Write the data below out again, unchanged.

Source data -
[Start of Attachment]

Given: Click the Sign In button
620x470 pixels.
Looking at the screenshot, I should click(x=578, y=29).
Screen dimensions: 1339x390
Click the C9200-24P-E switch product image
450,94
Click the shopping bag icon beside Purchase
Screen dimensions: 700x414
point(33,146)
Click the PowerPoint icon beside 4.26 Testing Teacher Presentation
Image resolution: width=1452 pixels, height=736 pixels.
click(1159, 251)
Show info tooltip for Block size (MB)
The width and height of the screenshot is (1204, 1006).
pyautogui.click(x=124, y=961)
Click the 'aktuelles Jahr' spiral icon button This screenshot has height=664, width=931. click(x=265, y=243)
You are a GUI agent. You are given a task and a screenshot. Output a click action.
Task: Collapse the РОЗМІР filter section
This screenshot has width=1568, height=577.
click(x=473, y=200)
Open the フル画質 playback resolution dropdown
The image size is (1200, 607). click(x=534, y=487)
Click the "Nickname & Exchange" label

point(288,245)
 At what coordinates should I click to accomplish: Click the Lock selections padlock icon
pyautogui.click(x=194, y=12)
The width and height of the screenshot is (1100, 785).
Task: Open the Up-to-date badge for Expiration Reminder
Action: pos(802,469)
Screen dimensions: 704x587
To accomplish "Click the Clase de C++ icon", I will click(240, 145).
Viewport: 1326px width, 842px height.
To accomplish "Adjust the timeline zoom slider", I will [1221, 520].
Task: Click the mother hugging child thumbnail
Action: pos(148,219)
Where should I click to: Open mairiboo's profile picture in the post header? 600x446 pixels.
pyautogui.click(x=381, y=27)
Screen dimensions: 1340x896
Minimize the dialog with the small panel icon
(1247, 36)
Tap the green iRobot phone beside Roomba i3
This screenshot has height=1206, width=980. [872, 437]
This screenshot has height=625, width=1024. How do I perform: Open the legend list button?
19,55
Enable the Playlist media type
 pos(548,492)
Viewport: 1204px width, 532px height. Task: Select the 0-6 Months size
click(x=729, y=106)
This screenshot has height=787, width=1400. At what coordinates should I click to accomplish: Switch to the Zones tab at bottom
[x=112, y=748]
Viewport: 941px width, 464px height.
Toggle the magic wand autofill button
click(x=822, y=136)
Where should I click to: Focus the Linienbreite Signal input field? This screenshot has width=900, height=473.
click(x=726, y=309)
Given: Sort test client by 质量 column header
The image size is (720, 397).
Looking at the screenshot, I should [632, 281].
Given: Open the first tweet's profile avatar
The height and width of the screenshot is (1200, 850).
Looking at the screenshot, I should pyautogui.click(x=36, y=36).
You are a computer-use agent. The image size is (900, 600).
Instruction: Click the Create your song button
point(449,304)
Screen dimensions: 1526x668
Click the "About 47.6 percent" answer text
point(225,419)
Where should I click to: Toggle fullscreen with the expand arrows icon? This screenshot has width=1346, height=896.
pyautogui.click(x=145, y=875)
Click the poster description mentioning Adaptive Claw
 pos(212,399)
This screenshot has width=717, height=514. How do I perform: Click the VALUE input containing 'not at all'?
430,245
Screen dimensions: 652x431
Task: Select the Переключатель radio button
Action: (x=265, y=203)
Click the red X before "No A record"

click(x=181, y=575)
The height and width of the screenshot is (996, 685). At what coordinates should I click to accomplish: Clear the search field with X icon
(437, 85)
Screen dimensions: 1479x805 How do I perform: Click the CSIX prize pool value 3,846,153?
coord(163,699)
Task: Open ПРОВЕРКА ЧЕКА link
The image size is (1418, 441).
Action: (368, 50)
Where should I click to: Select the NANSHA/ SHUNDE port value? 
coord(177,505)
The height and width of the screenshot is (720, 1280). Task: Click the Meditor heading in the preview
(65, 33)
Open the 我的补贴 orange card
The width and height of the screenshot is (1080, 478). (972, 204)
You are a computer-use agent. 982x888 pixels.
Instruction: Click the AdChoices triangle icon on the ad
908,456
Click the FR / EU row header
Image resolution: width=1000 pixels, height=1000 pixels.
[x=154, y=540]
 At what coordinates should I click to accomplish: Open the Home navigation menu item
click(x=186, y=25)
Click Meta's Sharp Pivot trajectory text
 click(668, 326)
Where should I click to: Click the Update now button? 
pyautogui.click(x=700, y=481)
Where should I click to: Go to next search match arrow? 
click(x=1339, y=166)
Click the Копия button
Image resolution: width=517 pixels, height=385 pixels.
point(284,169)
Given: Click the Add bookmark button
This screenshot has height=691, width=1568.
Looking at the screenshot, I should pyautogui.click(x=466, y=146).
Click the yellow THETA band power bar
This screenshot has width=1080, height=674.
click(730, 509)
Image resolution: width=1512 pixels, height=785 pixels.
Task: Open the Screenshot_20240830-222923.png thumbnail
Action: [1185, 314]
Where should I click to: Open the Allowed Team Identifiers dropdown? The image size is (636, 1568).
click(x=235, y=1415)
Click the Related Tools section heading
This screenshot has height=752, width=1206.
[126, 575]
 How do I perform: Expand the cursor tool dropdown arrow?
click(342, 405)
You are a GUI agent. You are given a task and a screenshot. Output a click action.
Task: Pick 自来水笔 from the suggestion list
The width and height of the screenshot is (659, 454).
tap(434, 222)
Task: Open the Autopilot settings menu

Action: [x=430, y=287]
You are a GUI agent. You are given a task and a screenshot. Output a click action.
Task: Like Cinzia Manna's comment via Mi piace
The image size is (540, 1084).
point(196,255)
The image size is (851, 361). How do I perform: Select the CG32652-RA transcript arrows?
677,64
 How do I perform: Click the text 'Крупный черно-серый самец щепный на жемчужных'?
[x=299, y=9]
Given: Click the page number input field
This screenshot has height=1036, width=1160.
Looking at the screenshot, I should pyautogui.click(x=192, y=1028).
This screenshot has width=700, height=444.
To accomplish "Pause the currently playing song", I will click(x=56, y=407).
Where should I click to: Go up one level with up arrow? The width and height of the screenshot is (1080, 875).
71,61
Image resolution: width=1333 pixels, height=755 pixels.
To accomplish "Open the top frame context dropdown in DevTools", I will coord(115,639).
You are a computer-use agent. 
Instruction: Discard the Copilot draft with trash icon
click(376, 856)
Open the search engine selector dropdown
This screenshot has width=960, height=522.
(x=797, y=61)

[End of Attachment]

Written solution -
Given: Click the Sign In button
620x470 pixels.
Looking at the screenshot, I should click(x=578, y=29).
Screen dimensions: 1339x390
Click the C9200-24P-E switch product image
450,94
Click the shopping bag icon beside Purchase
Screen dimensions: 700x414
point(33,146)
Click the PowerPoint icon beside 4.26 Testing Teacher Presentation
Image resolution: width=1452 pixels, height=736 pixels.
click(1159, 251)
Show info tooltip for Block size (MB)
The width and height of the screenshot is (1204, 1006).
pyautogui.click(x=124, y=961)
Click the 'aktuelles Jahr' spiral icon button This screenshot has height=664, width=931. click(x=265, y=243)
You are a GUI agent. You are given a task and a screenshot. Output a click action.
Task: Collapse the РОЗМІР filter section
This screenshot has width=1568, height=577.
click(x=473, y=200)
Open the フル画質 playback resolution dropdown
The image size is (1200, 607). click(x=534, y=487)
Click the "Nickname & Exchange" label

point(288,245)
 At what coordinates should I click to accomplish: Click the Lock selections padlock icon
pyautogui.click(x=194, y=12)
The width and height of the screenshot is (1100, 785).
Task: Open the Up-to-date badge for Expiration Reminder
Action: pos(802,469)
Screen dimensions: 704x587
To accomplish "Click the Clase de C++ icon", I will click(240, 145).
Viewport: 1326px width, 842px height.
To accomplish "Adjust the timeline zoom slider", I will [1221, 520].
Task: Click the mother hugging child thumbnail
Action: pos(148,219)
Where should I click to: Open mairiboo's profile picture in the post header? 600x446 pixels.
pyautogui.click(x=381, y=27)
Screen dimensions: 1340x896
Minimize the dialog with the small panel icon
(1247, 36)
Tap the green iRobot phone beside Roomba i3
This screenshot has height=1206, width=980. [872, 437]
This screenshot has height=625, width=1024. How do I perform: Open the legend list button?
19,55
Enable the Playlist media type
 pos(548,492)
Viewport: 1204px width, 532px height. Task: Select the 0-6 Months size
click(x=729, y=106)
This screenshot has height=787, width=1400. At what coordinates should I click to accomplish: Switch to the Zones tab at bottom
[x=112, y=748]
Viewport: 941px width, 464px height.
Toggle the magic wand autofill button
click(x=822, y=136)
Where should I click to: Focus the Linienbreite Signal input field? This screenshot has width=900, height=473.
click(x=726, y=309)
Given: Sort test client by 质量 column header
The image size is (720, 397).
Looking at the screenshot, I should [632, 281].
Given: Open the first tweet's profile avatar
The height and width of the screenshot is (1200, 850).
Looking at the screenshot, I should pyautogui.click(x=36, y=36).
You are a computer-use agent. The image size is (900, 600).
Instruction: Click the Create your song button
point(449,304)
Screen dimensions: 1526x668
Click the "About 47.6 percent" answer text
point(225,419)
Where should I click to: Toggle fullscreen with the expand arrows icon? This screenshot has width=1346, height=896.
pyautogui.click(x=145, y=875)
Click the poster description mentioning Adaptive Claw
 pos(212,399)
This screenshot has width=717, height=514. How do I perform: Click the VALUE input containing 'not at all'?
430,245
Screen dimensions: 652x431
Task: Select the Переключатель radio button
Action: (x=265, y=203)
Click the red X before "No A record"

click(x=181, y=575)
The height and width of the screenshot is (996, 685). At what coordinates should I click to accomplish: Clear the search field with X icon
(437, 85)
Screen dimensions: 1479x805 How do I perform: Click the CSIX prize pool value 3,846,153?
coord(163,699)
Task: Open ПРОВЕРКА ЧЕКА link
The image size is (1418, 441).
Action: (368, 50)
Where should I click to: Select the NANSHA/ SHUNDE port value? 
coord(177,505)
The height and width of the screenshot is (720, 1280). Task: Click the Meditor heading in the preview
(65, 33)
Open the 我的补贴 orange card
The width and height of the screenshot is (1080, 478). (972, 204)
You are a computer-use agent. 982x888 pixels.
Instruction: Click the AdChoices triangle icon on the ad
908,456
Click the FR / EU row header
Image resolution: width=1000 pixels, height=1000 pixels.
[x=154, y=540]
 At what coordinates should I click to accomplish: Open the Home navigation menu item
click(x=186, y=25)
Click Meta's Sharp Pivot trajectory text
 click(668, 326)
Where should I click to: Click the Update now button? 
pyautogui.click(x=700, y=481)
Where should I click to: Go to next search match arrow? 
click(x=1339, y=166)
Click the Копия button
Image resolution: width=517 pixels, height=385 pixels.
point(284,169)
Given: Click the Add bookmark button
This screenshot has height=691, width=1568.
Looking at the screenshot, I should pyautogui.click(x=466, y=146).
Click the yellow THETA band power bar
This screenshot has width=1080, height=674.
click(730, 509)
Image resolution: width=1512 pixels, height=785 pixels.
Task: Open the Screenshot_20240830-222923.png thumbnail
Action: [1185, 314]
Where should I click to: Open the Allowed Team Identifiers dropdown? The image size is (636, 1568).
click(x=235, y=1415)
Click the Related Tools section heading
This screenshot has height=752, width=1206.
[126, 575]
 How do I perform: Expand the cursor tool dropdown arrow?
click(342, 405)
You are a GUI agent. You are given a task and a screenshot. Output a click action.
Task: Pick 自来水笔 from the suggestion list
The width and height of the screenshot is (659, 454).
tap(434, 222)
Task: Open the Autopilot settings menu

Action: [x=430, y=287]
You are a GUI agent. You are given a task and a screenshot. Output a click action.
Task: Like Cinzia Manna's comment via Mi piace
The image size is (540, 1084).
point(196,255)
The image size is (851, 361). How do I perform: Select the CG32652-RA transcript arrows?
677,64
 How do I perform: Click the text 'Крупный черно-серый самец щепный на жемчужных'?
[x=299, y=9]
Given: Click the page number input field
This screenshot has height=1036, width=1160.
Looking at the screenshot, I should pyautogui.click(x=192, y=1028).
This screenshot has width=700, height=444.
To accomplish "Pause the currently playing song", I will click(x=56, y=407).
Where should I click to: Go up one level with up arrow? The width and height of the screenshot is (1080, 875).
71,61
Image resolution: width=1333 pixels, height=755 pixels.
To accomplish "Open the top frame context dropdown in DevTools", I will coord(115,639).
You are a computer-use agent. 
Instruction: Discard the Copilot draft with trash icon
click(376, 856)
Open the search engine selector dropdown
This screenshot has width=960, height=522.
(x=797, y=61)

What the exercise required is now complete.